GIVEN TASK »
Rescale the part of the listing that runs from the line containing "1568x775 pixels." up to and including the line containing "(1124, 340)", and reproduce only those lines. Copy every line in full, requests included, but multiply each coordinate in the answers by 0.65 and round the result to a whole number, with halves rounded up.

DATA SUPPLIED »

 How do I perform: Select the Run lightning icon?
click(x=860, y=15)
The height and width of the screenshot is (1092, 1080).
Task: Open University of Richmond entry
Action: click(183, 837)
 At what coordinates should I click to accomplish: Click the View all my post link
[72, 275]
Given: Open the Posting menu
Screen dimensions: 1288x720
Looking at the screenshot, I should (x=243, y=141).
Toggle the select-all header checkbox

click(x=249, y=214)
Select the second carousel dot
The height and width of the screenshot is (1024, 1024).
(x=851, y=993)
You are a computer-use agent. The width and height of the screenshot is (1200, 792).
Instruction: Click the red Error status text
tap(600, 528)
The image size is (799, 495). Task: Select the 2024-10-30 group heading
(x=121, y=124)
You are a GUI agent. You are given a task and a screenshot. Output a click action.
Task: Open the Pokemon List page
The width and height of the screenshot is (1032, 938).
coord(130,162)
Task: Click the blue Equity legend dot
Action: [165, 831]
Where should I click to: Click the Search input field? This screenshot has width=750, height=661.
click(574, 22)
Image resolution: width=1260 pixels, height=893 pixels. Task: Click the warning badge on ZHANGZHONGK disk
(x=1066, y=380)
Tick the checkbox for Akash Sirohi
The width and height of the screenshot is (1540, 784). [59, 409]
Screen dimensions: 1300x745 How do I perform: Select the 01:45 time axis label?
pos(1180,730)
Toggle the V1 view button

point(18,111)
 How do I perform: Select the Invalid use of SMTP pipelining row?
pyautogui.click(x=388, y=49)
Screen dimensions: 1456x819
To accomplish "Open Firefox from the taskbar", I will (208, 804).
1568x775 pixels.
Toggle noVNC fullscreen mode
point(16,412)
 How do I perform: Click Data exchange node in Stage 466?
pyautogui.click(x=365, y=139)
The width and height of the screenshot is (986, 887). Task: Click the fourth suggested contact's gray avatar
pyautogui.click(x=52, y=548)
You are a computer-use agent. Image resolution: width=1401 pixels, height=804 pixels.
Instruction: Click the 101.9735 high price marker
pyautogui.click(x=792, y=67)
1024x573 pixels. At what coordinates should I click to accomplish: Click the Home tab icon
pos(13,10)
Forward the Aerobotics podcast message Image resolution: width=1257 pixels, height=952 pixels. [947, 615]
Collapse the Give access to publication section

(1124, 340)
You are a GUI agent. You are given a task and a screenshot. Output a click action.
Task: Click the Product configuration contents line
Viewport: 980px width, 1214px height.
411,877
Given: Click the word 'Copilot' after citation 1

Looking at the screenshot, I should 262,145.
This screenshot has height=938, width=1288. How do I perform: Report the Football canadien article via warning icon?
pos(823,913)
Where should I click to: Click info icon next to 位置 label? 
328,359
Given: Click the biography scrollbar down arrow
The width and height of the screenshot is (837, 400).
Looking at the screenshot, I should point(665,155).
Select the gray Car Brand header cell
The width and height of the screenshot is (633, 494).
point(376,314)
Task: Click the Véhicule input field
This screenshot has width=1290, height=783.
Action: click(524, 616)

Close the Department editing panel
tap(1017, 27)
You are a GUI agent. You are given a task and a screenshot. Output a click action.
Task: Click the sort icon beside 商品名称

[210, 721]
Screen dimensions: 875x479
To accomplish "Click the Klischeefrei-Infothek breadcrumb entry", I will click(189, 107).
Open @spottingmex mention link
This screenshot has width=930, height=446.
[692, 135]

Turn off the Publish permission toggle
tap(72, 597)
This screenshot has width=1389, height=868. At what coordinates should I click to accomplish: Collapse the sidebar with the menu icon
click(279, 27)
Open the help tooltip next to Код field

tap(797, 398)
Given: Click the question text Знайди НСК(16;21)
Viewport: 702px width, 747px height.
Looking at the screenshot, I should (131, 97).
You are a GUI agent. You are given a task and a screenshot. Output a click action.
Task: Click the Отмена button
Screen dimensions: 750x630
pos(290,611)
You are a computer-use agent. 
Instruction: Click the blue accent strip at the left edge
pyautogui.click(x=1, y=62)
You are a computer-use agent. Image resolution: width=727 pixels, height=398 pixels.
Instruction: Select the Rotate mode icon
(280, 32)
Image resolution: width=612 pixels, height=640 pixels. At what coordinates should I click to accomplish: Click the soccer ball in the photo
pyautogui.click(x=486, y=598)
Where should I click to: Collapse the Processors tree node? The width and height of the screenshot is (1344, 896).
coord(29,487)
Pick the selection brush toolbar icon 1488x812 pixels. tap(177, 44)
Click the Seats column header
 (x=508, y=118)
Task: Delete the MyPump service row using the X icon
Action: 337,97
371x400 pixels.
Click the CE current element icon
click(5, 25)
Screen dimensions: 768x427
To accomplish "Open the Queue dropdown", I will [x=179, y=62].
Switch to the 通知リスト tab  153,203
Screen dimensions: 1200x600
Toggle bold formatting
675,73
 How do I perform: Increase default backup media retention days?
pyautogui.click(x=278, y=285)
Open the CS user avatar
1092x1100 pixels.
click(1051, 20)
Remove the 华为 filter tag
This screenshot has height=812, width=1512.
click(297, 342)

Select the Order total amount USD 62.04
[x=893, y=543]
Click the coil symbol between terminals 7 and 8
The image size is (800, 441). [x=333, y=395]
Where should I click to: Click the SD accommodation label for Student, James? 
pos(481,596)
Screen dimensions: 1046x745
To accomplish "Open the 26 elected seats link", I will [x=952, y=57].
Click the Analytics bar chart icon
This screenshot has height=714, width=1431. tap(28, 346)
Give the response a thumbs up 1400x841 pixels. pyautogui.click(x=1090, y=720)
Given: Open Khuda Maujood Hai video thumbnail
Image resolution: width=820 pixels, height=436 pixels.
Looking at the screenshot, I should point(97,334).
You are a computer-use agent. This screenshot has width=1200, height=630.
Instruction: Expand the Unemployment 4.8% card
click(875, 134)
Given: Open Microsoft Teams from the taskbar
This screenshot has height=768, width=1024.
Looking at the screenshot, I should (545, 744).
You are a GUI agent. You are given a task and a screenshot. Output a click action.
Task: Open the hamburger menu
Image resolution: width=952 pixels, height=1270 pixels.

FINISHED TASK »
1568x775 pixels.
Toggle noVNC fullscreen mode
point(10,268)
 How do I perform: Click Data exchange node in Stage 466?
pyautogui.click(x=237, y=90)
The width and height of the screenshot is (986, 887). Task: Click the fourth suggested contact's gray avatar
pyautogui.click(x=34, y=356)
You are a computer-use agent. Image resolution: width=1401 pixels, height=804 pixels.
Instruction: Click the 101.9735 high price marker
pyautogui.click(x=515, y=44)
1024x573 pixels. At what coordinates should I click to accomplish: Click the Home tab icon
pos(8,7)
Forward the Aerobotics podcast message Image resolution: width=1257 pixels, height=952 pixels. [616, 400]
Collapse the Give access to publication section

(731, 221)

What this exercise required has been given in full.